August wiped his greasy hands on his jeans. He was fairly certain his mother was naked under her quilt. He wondered if there was a word for that in another language. A word to classify the feeling you get sitting across from your mother, eating a pork chop, with your mother naked under a quilt.
“I don’t know,” he said. “Just because you have a word to put on something doesn’t mean you understand it any better. Does it?”
“Oh, I think so. Definitely. I don’t think things really exist until we can name them. Without names for every living thing, the world is populated by spooks and monsters.”
“Just because you give something a name doesn’t mean you change what it is. It’s still the same thing.”
“You couldn’t be more wrong, Augie dear. How about death?”
“What about it?”
“What if instead of death everyone called it being born and looked forward to it as the great reward at the end of seventy or so years of slow rot on earth?”

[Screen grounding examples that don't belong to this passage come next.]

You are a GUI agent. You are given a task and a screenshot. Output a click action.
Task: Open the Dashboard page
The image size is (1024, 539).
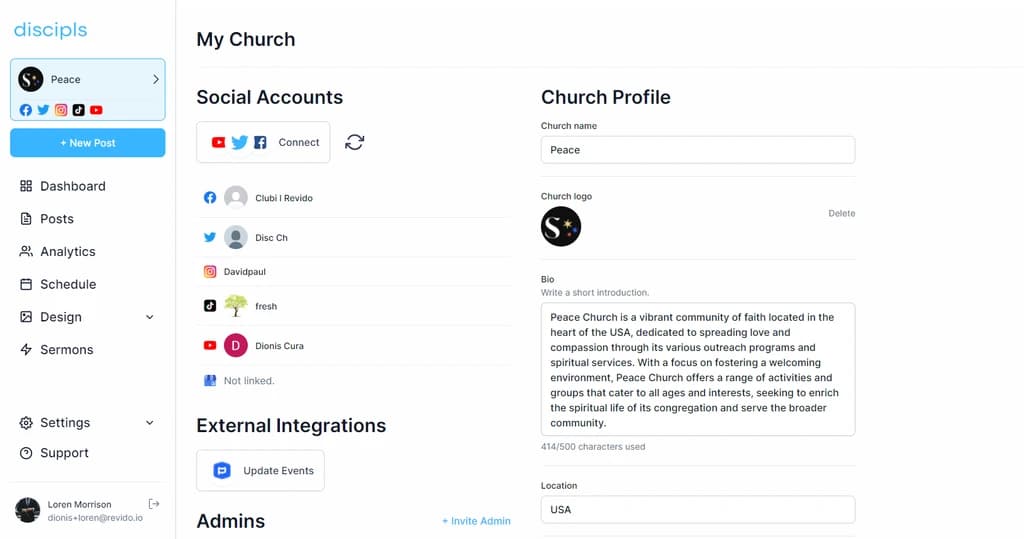(72, 186)
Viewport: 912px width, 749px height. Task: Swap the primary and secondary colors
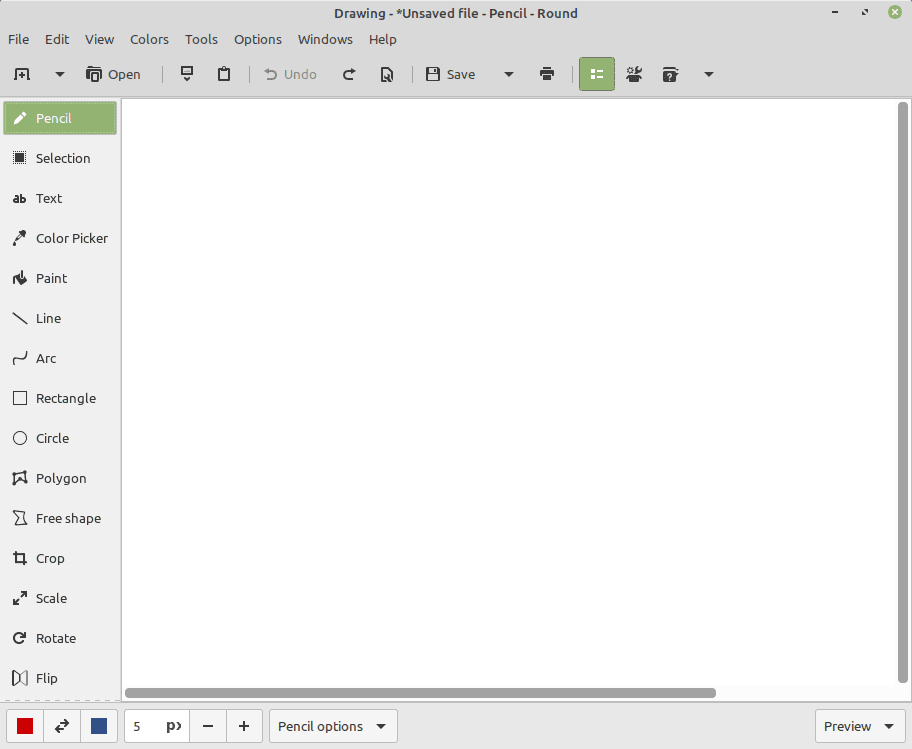point(62,726)
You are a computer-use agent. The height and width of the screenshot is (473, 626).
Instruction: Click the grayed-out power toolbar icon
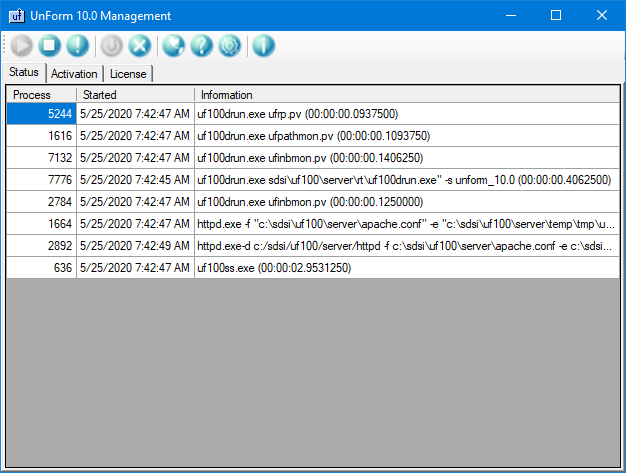click(112, 46)
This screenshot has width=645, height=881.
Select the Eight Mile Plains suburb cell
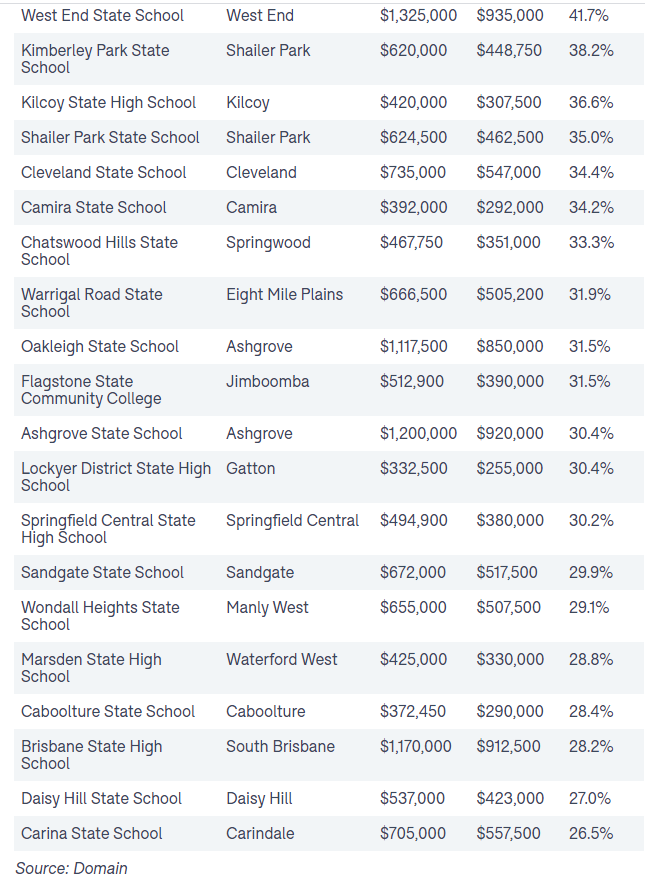click(x=284, y=294)
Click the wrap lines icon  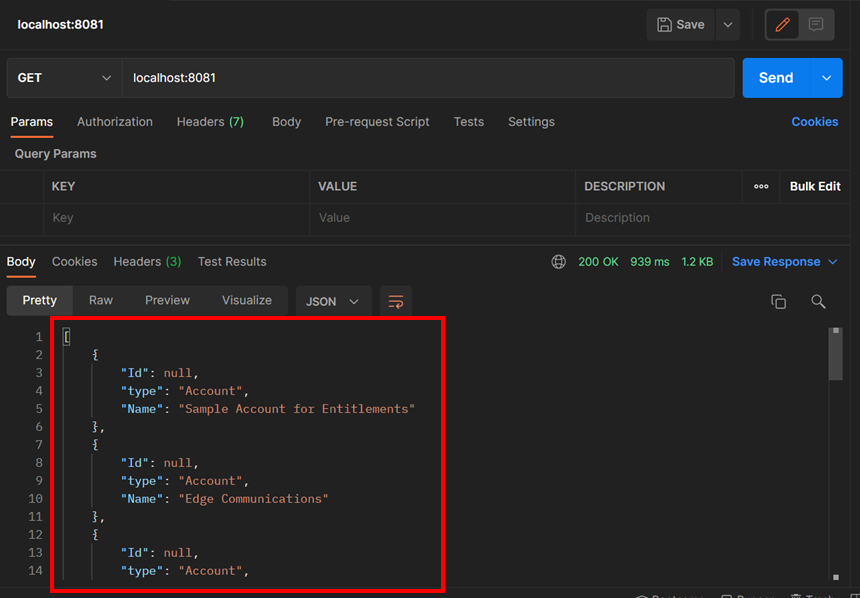[x=395, y=301]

“That doesn’t make any sense. Why would anyone look forward to death?”
“Maybe you’re too young for this conversation,” she said, coughing into the back of her hand. “That’s an interesting thought. I bet in some language there is a word for the state you exist in now — the state of being incapable of formulating concepts of, or discussing abstractly, death in all its various forms, due to a lack of experience. You need to have someone you love die, and then you get it. All the understanding of the world comes rushing in on you like a vacuum seal was broken somewhere. I’m not saying you’ll ever understand why the world works the way it does, but you’ll surely come to the conclusion that it does work, and that, as a result, it will absolutely someday come to a grinding halt, as nothing can work forever. See what I mean?”
“No.”
“Huh. Well, in time you will. I’m sure.”
She picked up her solitaire game and shuffled the cards, splitting the deck, riffling the ends together with a brisk splat, and then condensing the deck back together by making the cards bow and bridge and shush into one. August sat listening, enjoying the sound of her shuffling, thinking, knowing she was wrong. He had loved someone who had died.
“How’s the job coming?”
“Not great.”
“Motivational issues?”
“No. They’re just fast. I’ve been thinking about a change of tactics.”
“Oh, yeah?”
“I don’t know if it will work. Can I borrow some bowls?”
—
Lisa stayed for dinner again. August sensed that his life was now split in two distinct pieces. There was the part when Skyler was alive, when his father and mother and he had all lived in the new house, and now, this new part, where things were foggy and indistinct. August twirled Lisa’s spaghetti around on his fork and realized, for the very first time, that the whole of his life up until this very point existed in the past, which meant it didn’t exist at all, not really. It might as well have been buried right there in the pasture next to Skyler.
—
It was dark and cool in the barn and he switched on the radio for company. August hadn’t been able to sleep, and he’d risen early — before Lisa, even — and he hadn’t had breakfast and his stomach rumbled as he climbed the wooden ladder up to the haymow. In the darkness he could see the faint pinpricks of stars through the knotholes and chinks of the barn planks, and then his groping fingers found the pull chain and the haymow was flooded with fluorescent light.